(Data entries)
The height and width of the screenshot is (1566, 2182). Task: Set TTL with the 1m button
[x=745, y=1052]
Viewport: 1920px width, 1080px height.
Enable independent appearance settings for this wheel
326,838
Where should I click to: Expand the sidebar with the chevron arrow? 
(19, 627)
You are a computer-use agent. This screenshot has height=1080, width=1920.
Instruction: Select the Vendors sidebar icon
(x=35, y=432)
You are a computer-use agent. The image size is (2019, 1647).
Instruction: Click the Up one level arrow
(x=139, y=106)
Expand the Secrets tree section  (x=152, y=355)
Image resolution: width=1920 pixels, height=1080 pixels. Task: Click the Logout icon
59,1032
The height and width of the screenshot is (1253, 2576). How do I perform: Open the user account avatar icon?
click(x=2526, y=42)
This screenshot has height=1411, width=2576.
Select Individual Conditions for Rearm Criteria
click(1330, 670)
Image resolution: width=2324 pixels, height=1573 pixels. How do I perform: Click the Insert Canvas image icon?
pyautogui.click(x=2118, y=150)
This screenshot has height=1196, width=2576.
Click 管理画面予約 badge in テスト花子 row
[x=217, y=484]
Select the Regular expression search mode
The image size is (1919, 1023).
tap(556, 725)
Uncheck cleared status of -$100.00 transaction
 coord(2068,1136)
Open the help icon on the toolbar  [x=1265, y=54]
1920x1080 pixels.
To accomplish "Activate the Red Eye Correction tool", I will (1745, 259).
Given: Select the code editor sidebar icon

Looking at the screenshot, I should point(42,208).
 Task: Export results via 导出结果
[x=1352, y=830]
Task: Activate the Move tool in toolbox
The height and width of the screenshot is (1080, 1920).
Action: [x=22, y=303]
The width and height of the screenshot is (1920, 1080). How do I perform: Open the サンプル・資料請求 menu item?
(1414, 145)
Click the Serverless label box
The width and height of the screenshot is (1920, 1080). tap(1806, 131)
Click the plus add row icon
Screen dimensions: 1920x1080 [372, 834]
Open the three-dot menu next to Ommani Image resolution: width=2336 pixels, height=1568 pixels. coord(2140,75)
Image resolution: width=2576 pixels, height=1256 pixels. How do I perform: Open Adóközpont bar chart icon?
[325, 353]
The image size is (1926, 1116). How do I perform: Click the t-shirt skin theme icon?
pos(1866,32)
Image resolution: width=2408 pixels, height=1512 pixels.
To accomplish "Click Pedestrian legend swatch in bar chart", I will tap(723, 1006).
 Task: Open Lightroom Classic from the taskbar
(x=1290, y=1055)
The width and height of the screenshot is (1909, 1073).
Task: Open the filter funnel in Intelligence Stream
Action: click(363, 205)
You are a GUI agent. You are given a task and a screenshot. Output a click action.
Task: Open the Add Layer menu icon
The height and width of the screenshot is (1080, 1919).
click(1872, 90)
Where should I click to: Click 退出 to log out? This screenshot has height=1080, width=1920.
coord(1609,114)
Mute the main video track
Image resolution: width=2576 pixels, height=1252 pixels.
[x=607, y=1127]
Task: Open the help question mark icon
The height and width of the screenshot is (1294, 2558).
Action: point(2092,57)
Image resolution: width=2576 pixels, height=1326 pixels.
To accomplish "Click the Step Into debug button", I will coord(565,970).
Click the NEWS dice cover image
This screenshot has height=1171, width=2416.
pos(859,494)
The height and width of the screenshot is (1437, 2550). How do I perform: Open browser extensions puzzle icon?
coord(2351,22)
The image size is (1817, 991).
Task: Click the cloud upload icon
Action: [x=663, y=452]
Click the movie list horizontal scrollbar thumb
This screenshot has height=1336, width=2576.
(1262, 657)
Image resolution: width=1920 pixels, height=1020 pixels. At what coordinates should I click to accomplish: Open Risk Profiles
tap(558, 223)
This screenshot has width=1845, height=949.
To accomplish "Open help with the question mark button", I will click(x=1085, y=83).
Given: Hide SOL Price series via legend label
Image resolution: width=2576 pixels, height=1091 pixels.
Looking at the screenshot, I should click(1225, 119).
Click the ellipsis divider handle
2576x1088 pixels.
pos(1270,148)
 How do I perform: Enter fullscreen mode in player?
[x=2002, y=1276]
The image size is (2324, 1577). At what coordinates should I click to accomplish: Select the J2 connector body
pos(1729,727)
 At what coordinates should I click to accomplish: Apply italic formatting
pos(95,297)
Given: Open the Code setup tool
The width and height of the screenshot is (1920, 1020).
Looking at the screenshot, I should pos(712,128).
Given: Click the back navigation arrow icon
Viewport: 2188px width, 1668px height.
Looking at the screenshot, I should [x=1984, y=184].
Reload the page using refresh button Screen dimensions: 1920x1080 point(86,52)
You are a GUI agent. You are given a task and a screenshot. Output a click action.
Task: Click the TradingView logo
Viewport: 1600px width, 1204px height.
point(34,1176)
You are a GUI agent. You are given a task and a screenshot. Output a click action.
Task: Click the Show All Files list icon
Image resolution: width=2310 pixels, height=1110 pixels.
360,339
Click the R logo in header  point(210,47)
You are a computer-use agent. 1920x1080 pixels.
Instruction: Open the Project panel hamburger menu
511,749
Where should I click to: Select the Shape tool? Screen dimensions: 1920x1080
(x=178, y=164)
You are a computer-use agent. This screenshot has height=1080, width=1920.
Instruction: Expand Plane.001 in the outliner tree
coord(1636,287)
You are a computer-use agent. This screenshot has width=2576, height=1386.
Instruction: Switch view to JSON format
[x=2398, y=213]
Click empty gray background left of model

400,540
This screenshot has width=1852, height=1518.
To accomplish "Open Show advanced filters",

Assignment - Filter the records for lines containing the word "help" and copy each one.

Result of this task -
Open the help icon on the toolbar  [x=1265, y=54]
Task: Open the help question mark icon
To accomplish "Open help with the question mark button", I will click(x=1085, y=83).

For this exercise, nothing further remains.